Gli scavi condotti in una località a sud di Atene, Delta Falirou, in un’area della città adibita per la costruzione della Biblioteca Nazionale Greca e dell’Opera Nazionale, hanno destato la curiosità degli studiosi perché, da attente analisi, i lori denti ricondurrebbero ad individui sani e robusti, uccisi probabilmente nello stesso momento tra il 650 e il 625 a.C. La datazione, resa possibile dal rinvenimento accanto ad alcuni scheletri di materiale ceramico, vasi, è stata confermata dal Ministero della Cultura greco.
Dietro quest’uccisione di massa, c’è però un fatto storico ben preciso, che colpì proprio la città di Atene. Gli storici che parlarono dell’accaduto furono Erodoto, Tucidide e Plutarco, che forniscono delle versioni discordanti ma sostanzialmente simili nel racconto generale. Cilone tentò di occupare l’Acropoli di Atene a seguito della sua vittoria alle Olimpiadi e dopo avere consultato l’oracolo di Delfi, ma le parole del dio furono mal interpretate secondo Tucidide, perché gli avrebbero indicato, come momento propizio per l’attacco, la più grande festa dedicata a Zeus. Sfortunatamente però le feste non erano le Olimpiadi ma le Diasie e quindi gli Ateniesi furono rapidi nel bloccare i ribelli sull’Acropoli costringendoli alla prigionia, alla fame e alla sete.
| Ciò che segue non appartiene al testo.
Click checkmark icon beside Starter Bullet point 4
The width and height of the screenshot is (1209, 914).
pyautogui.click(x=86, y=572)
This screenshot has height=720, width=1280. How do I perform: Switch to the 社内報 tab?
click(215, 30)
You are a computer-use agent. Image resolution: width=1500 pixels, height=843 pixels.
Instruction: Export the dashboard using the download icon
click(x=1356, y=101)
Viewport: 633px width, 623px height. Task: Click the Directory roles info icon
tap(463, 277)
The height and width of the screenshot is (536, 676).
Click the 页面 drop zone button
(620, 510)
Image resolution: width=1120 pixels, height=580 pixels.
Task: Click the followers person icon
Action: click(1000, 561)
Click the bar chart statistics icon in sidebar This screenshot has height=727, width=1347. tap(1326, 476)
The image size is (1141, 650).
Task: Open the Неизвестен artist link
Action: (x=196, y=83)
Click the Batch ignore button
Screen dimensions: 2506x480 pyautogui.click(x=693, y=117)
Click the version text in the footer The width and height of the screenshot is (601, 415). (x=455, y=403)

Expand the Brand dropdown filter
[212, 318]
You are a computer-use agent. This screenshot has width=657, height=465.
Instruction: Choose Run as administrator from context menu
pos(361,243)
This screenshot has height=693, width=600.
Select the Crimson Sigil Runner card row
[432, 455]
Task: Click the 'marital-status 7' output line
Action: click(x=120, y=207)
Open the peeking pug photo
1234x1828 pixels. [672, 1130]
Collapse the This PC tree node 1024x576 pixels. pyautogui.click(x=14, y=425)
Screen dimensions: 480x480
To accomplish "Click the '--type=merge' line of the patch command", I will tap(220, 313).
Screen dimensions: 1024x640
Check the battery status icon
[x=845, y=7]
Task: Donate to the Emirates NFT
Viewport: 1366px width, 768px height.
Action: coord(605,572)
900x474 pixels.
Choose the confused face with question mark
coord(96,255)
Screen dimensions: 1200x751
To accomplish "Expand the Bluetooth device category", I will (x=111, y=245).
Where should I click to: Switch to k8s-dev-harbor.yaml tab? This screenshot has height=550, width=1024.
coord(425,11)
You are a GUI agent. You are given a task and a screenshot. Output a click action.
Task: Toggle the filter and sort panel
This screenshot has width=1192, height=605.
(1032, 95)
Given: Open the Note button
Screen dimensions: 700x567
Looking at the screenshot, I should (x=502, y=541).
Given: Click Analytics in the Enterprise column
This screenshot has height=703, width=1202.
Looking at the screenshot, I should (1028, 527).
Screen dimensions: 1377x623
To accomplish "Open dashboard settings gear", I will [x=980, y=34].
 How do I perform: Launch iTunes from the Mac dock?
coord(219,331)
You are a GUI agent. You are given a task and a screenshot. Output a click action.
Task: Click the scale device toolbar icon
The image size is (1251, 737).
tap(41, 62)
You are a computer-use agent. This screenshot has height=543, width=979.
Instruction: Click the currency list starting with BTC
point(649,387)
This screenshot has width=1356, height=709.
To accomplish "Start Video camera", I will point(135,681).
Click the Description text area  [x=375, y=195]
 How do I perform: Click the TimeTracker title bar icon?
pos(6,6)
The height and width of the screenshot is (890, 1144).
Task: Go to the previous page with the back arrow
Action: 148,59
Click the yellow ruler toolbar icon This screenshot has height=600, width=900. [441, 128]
Per un caso rocambolesco Cilone e il fratello riuscirono a mettersi in salvo scappando, mentre gli uomini al suo seguito rimasero intrappolati e ingannati dagli Arconti. Il fatto fu increscioso; alcuni ribelli si sedettero sull’altare del tempio della dea Atena ma furono convinti ad uscire con l’inganno e con la garanzia dell’incolumità. Ciò non avvenne e una volta usciti sulla soglia dell’edificio, i prigionieri vennero uccisi a tradimento. Il mandante fu Megacle della famiglia degli Alcmeonidi che infangò con questo empio gesto il suo nome e quello della sua stirpe per sempre. Gli studiosi continueranno le loro ricerche sulla storia di questi uomini ed approfondiranno gli studi sugli scheletri grazie ad alcuni esami applicati nelle scienze forensi, per scoprire nel dettaglio come morirono e se eventualmente c’erano rapporti di parentela tra gli individui. Una decina di scheletri sono stati già condotti in laboratorio, gli altri rimarranno in situ per raccontare la loro triste storia in una mostra permanente.